> [DOCUMENT SECTION]:
More relevant to the recent incident in Newton, the skewed view of the history and present-day politics of the Middle East as outlined in the guide “appears largely designed to advance the anti-Israel and propagandistic views of the Notebook’s sponsors, the Middle East Policy Council . . . and Arab World and Islamic Resources . . . .”
“While the Notebook pays lips service to presenting “different points of view,” the report concluded, “it provides only an Arab perspective . . . on Jerusalem, the Arab-Israeli conflict, and the conflict between Western and traditional Muslim values.”
Teaching history with a political or ideological agenda, of course, does not make for true education, precisely because it does not put issues into context, distorts movements and ideologies, and uses events and facts selectively to insure that one interpretation of history, and only one, is taught to impressionable students.
One of the “women active in the Palestinian resistance movement” that the text, The Arab World Studies Notebook adoringly refers to, Ahlam Tamimi, was just released from prison in the Shalit exchange. 15 people died in the bombing she arranged.
For instance, one of those “women active in the Palestinian resistance movement” that the Notebook so adoringly refers to, Ahlam Tamimi, was just released from prison as part of the grotesque exchange of some 1000 terrorists for kidnapped Israeli soldier Gilad Shalit.
The Hamas-recruited, unrepentant, psychopathic Tamimi, who was responsible for the 2001 bombing of the Sbarrro pizzeria in Jerusalem in which fifteen Israeli men, women, and children were killed and 107 wounded, recently appeared on TV and was asked whether she felt regret for having murdered innocent civilians while they ate pizza. "No,” she boasted, “Why should I feel sorry?"
Asked in the interview if she would repeat her murderous actions again, she unhesitatingly asserted, “Yes.” “I do not regret what I did.” Tamimi had also ghoulishly proclaimed that in a 2006 interview.

> [EXERCISE DATA]:

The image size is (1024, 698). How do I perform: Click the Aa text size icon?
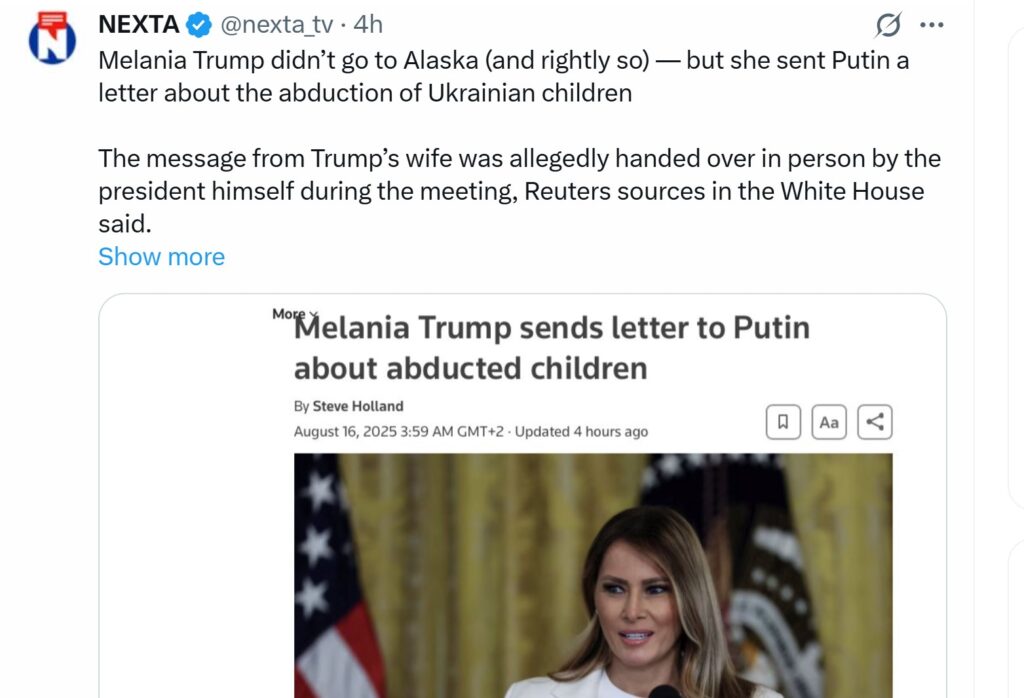(829, 422)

> [REQUIREMENT]: Continue the commentary on the Arab World Studies Notebook, starting right after its final sentence. The material is not needed for this work.

> [REPLY TO THE TASK]:
The AJC report also found that the Notebook “consistently distorts facts, applies the inappropriate and invidious paradigm of ‘colonialism,’ and brings emotion-laden poetry and short stories of victimization as the predominant voice of Palestinian culture. One of the writers critiqued in the report, for example, is the late Palestinian poet Mahmoud Darwish, whose poem, “Identity Card,” is included in the Notebook, and ends with the genocidal lines, “The usurper’s flesh will be my food/ Beware—beware—of my hunger/and my anger!”
Whether Darwish’s cannibalistic references to consuming Israeli flesh—that is, murdering Jews as a necessary and inevitable by-product of the so-called occupation of Muslim lands—is appropriate, or even relevant, content for a history class may be debated; but it certainly suggests how history can be inverted to suit the ambitions of ideologues promoting one point of view in which Israelis are oppressive, brutal, in-human, murderous occupiers and thieves, and Palestinians are guiltless victims who passively ‘resist’ an unjust occupation by an insidious Zionist regime eager to spill Arab blood.
It has been much publicized that North American college campuses are also currently infected with this same radical anti-Semitism and anti-Israelism, promulgated by the identical strain of politicized history and propaganda that animates the Arab Studies Notebook.
One would hope that a new generation of high school and college graduates—who enter the world as journalists, politicians, diplomats, professors, even parents—would not have been poisoned during their earlier education with distortions about Israel and its history, that young people do not learn about the Middle East by seeing only one side of history and leave school despising, distrusting, and vilifying a nation for no other reason than it happens to be lived in by Jews.